Technology, often progressing faster than practical implementation allows, is crucial to any health care organization’s success. As advanced as we think we are technologically, the home health care arena is just beginning a true cultural shift from provider to patient-centered care.

As we design workflows incorporating new technology solutions, we must consider the fluid nature of home care teams. Patient needs, and associated technology support platforms, will vary based on health condition, disease stage, and socio- economic factors. The home health space typically presents other unique challenges, chiefly, the geographic spread of in-home caregivers and their ability for real-time interface across the care organization while working in patients’ homes.

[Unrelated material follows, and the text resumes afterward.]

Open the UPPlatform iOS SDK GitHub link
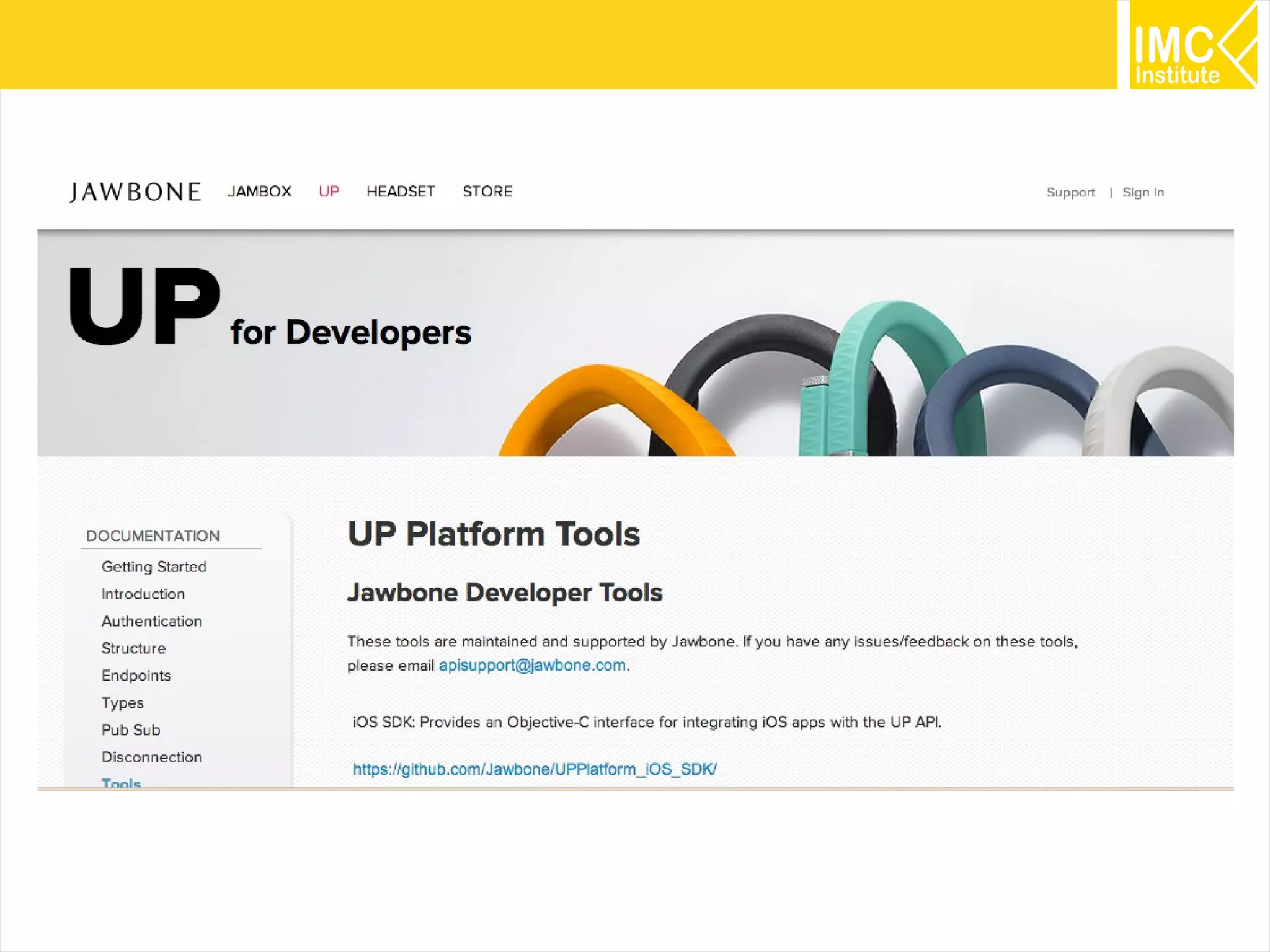Image resolution: width=1270 pixels, height=952 pixels. (535, 769)
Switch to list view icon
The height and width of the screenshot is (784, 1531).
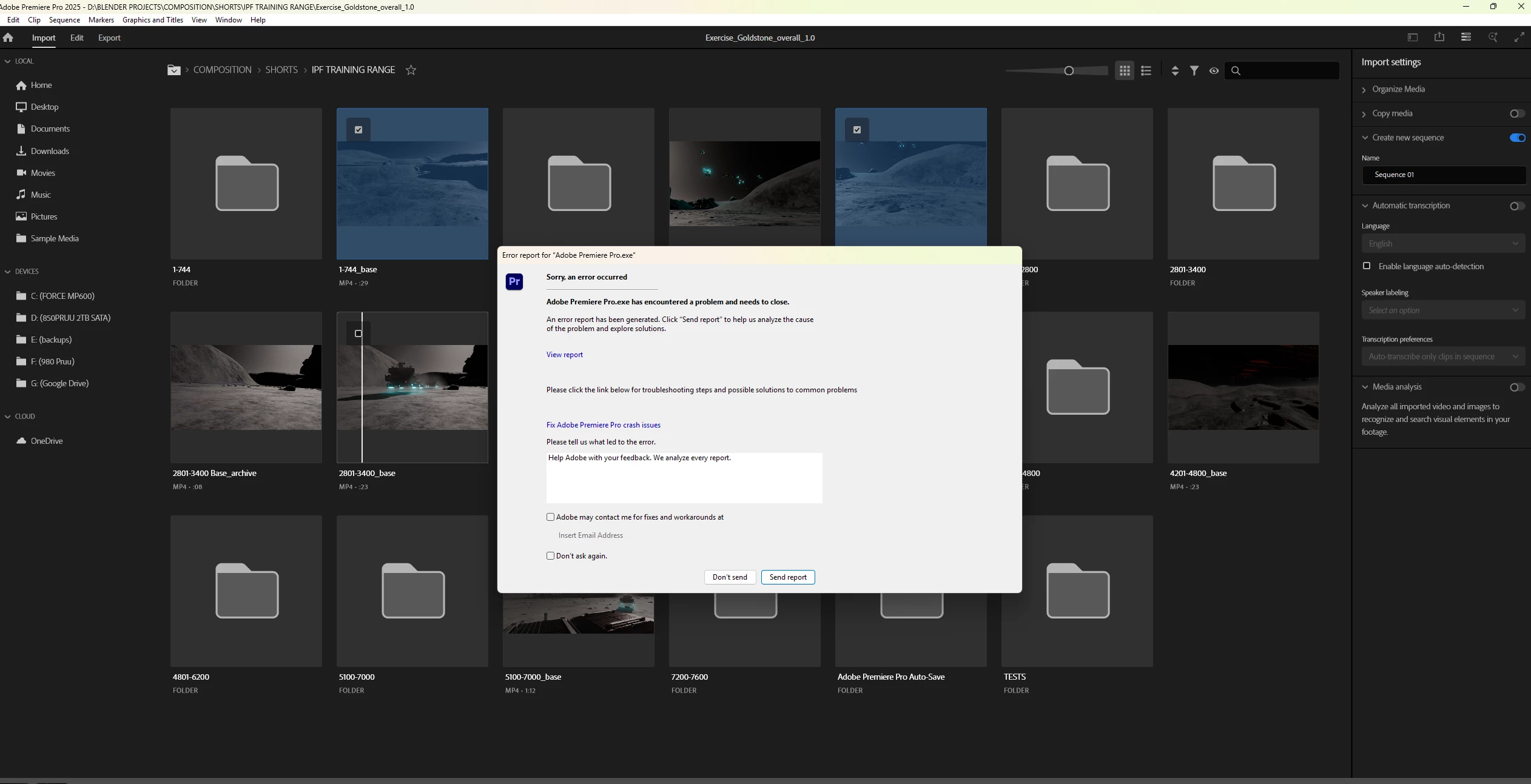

Putting the right mobile tool set in the field is vital.

Mobile tools put patient needs first since home care services can be immediately documented for the careteam, even when performed by field staff in isolated geographies.

HealthPartners, an integrated health care system that includes three separate Home Care and Hospice agencies, set out to enhance operational efficiency, investing in a seamless technology platform across the enterprise. Using a unified electronic medical record improves patient care when home caregivers can interact with patients as part of a cohesive healthcare system and positively impacts the organization’s bottom line.

Operational/Technological Partnership Launched

The HealthPartners Home Care Operations and Information Systems and Technology (IS&T) leadership teams reviewed and reshaped the future of this investment in unified technology. Formulating a comprehensive refresh strategy that reflected current and projected future workflows. Together, a detailed hardware replacement timetable was determined.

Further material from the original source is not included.